Junge Frauen seien nicht genug gebildet, um den alten Feminismus, wie er gelebt und wie Frauen sich damals dafür eingesetzt haben, zu verstehen, sagt Klemm. „Wenn man keine Vergangenheit hat, hat man auch keine Zukunft.“ Auch sie musste ihr Wissen, welches sie sich über die Jahre angeeignet hat, durch Recherche und Erfahrung erlernen. Es benötigt hier laut Klemm, „ein gewisses Bildungssystem“. Ein System, das der heutigen Generation die Vergangenheit des Feminismus lehrt und sie damit vertraut macht, inwiefern der alte Feminismus den heutigen Feminismus beeinflusst und unterstützen kann.

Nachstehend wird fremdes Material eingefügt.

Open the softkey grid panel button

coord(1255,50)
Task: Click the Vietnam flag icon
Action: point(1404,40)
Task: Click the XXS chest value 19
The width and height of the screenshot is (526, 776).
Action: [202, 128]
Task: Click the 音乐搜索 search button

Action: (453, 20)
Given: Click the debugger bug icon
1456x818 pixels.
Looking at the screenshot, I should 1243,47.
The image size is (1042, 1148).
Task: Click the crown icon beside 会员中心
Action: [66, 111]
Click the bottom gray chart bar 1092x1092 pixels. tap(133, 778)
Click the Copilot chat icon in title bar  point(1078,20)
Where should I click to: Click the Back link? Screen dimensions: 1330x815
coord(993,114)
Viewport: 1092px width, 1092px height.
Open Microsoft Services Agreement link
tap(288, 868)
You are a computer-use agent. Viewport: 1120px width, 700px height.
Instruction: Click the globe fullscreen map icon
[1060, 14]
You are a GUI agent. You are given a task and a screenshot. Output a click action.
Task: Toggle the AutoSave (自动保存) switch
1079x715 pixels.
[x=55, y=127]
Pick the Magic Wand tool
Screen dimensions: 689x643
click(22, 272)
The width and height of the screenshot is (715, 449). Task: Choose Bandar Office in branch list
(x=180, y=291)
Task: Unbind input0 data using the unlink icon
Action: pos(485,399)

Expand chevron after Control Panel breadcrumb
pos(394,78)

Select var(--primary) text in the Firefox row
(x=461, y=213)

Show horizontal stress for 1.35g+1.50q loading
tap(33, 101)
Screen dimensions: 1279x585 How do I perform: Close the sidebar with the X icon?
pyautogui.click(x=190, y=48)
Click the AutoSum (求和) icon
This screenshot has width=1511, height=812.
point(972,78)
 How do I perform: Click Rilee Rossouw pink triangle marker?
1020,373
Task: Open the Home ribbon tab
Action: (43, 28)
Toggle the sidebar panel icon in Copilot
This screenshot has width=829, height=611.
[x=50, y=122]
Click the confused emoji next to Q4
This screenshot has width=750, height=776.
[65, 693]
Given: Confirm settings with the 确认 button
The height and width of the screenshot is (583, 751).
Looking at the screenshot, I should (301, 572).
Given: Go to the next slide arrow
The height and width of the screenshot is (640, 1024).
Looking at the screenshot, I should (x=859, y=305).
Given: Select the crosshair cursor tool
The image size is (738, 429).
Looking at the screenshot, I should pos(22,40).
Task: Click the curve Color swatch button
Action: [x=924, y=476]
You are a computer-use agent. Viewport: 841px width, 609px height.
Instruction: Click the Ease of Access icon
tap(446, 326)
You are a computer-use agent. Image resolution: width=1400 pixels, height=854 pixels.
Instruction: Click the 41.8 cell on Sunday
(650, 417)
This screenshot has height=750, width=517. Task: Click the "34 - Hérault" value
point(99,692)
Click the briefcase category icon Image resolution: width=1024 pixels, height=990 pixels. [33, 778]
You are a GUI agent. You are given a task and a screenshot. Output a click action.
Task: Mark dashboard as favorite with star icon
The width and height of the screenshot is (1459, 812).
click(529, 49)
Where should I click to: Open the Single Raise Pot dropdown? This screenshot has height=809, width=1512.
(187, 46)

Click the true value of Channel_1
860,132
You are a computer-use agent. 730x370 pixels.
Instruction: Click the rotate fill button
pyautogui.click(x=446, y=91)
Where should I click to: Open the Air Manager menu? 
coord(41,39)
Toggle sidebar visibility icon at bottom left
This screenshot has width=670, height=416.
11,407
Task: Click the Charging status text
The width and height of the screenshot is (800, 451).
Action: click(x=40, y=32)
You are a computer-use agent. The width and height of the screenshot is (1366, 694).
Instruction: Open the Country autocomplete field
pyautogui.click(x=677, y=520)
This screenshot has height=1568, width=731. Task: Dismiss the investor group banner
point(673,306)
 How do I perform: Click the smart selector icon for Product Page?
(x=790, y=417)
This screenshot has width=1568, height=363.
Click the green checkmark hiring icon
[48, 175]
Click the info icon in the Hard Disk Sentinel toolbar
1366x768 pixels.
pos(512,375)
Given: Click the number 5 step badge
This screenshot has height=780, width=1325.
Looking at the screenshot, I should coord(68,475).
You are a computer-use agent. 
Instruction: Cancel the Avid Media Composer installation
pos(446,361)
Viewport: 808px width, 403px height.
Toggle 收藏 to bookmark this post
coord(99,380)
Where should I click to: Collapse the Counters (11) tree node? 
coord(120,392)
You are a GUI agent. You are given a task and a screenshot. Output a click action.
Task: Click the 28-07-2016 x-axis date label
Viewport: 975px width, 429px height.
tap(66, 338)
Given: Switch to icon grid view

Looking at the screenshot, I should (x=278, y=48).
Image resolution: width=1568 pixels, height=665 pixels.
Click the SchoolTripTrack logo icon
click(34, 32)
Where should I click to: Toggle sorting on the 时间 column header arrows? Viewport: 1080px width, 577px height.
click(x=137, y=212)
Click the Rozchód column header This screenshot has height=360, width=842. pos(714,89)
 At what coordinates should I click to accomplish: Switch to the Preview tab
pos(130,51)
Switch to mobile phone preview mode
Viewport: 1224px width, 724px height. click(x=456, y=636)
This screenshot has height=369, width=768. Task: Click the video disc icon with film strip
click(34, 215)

Eine solche Bildungslücke, könne den beschriebenen Generationenkonflikt auslösen. "Es wird sich dann nur gegenseitig vorgeworfen, was eine Generation erreicht, hat und vor allem, was nicht erreicht worden ist." Der Zusammenhalt unter den Generationen selbst, sei mangelhaft und muss geändert werden, appelliert Klemm. Trotzdem dürfe gerade im Feminismus nicht jedes Rad neu erfunden werden, denn die Frauenbewegung kann der heutigen Generation viel Erfahrung mitgeben, aus der Jüngere lernen könnten.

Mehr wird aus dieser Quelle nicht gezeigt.